(AVAILABLE RECORDS):
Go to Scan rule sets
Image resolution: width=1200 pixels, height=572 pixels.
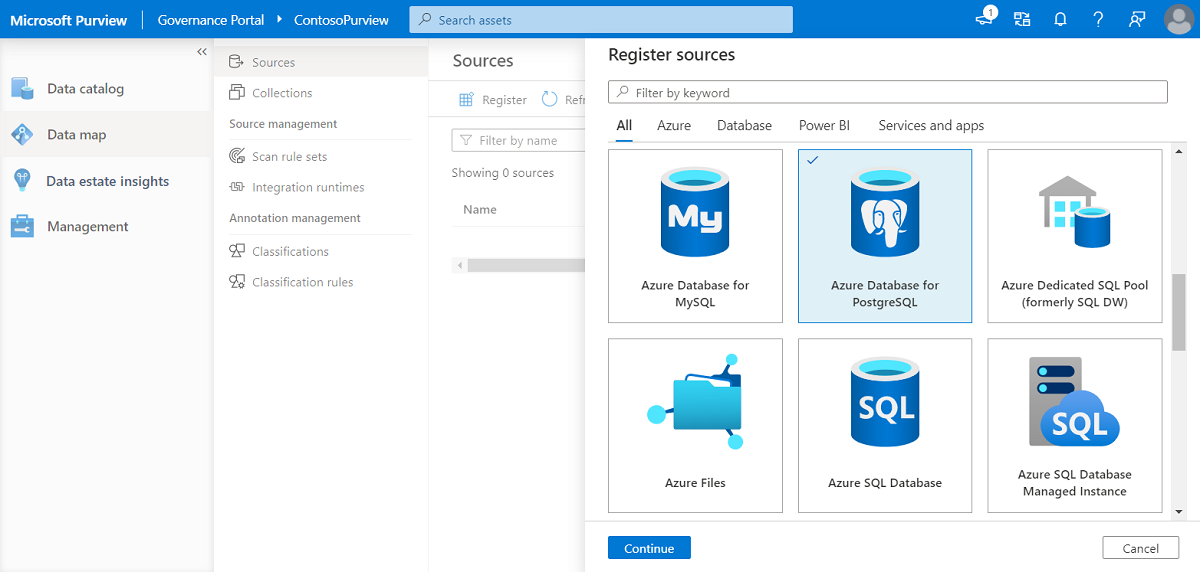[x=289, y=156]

---

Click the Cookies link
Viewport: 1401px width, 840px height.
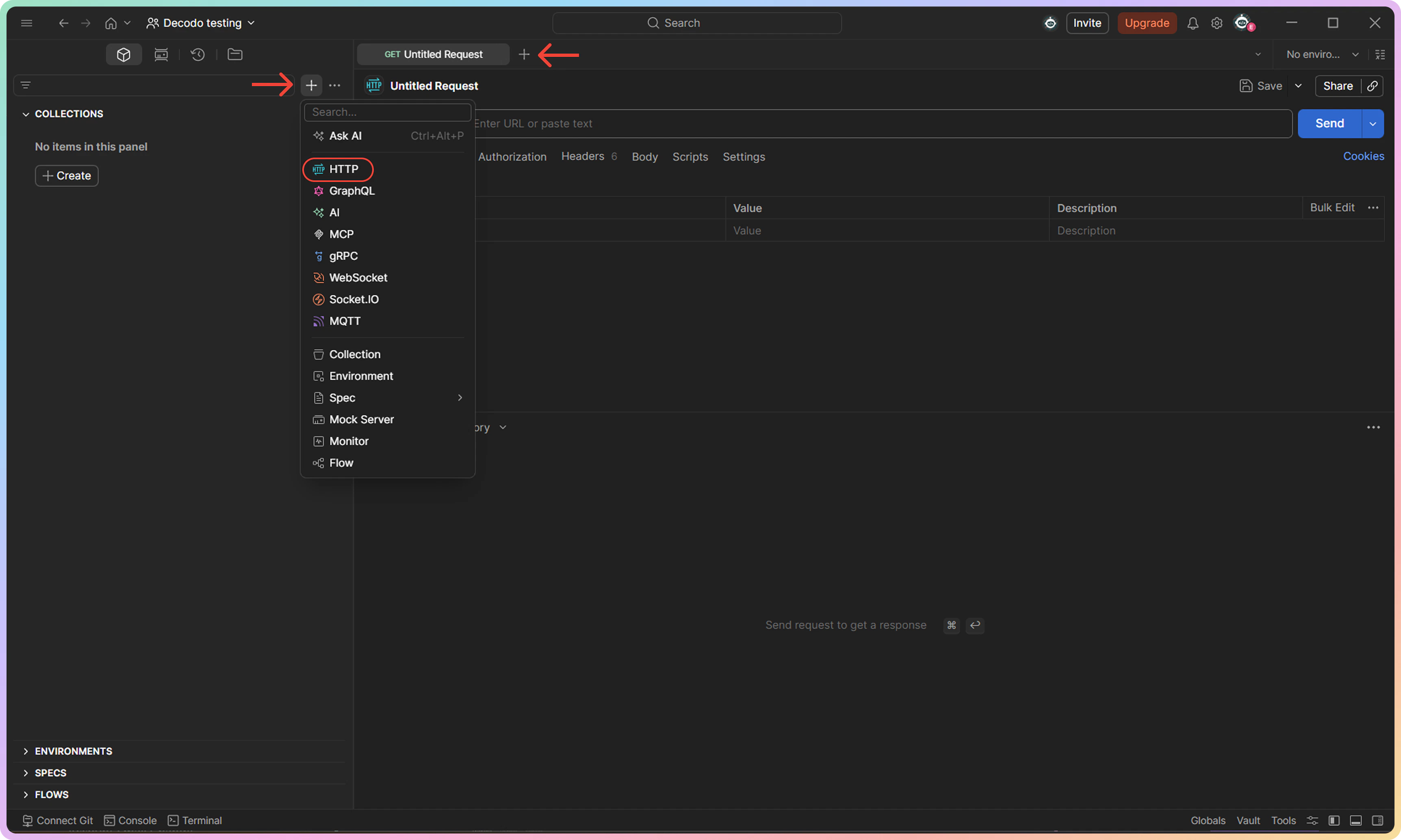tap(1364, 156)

(PROMPT):
Reproduce the lines starting at "Click the Cookies link" and ending at "tap(1364, 156)", substituting "Privacy" for "Cookies" and keeping everything else the same. Leave the pictures out of your answer.

(SOLUTION):
Click the Privacy link
Viewport: 1401px width, 840px height.
tap(1364, 156)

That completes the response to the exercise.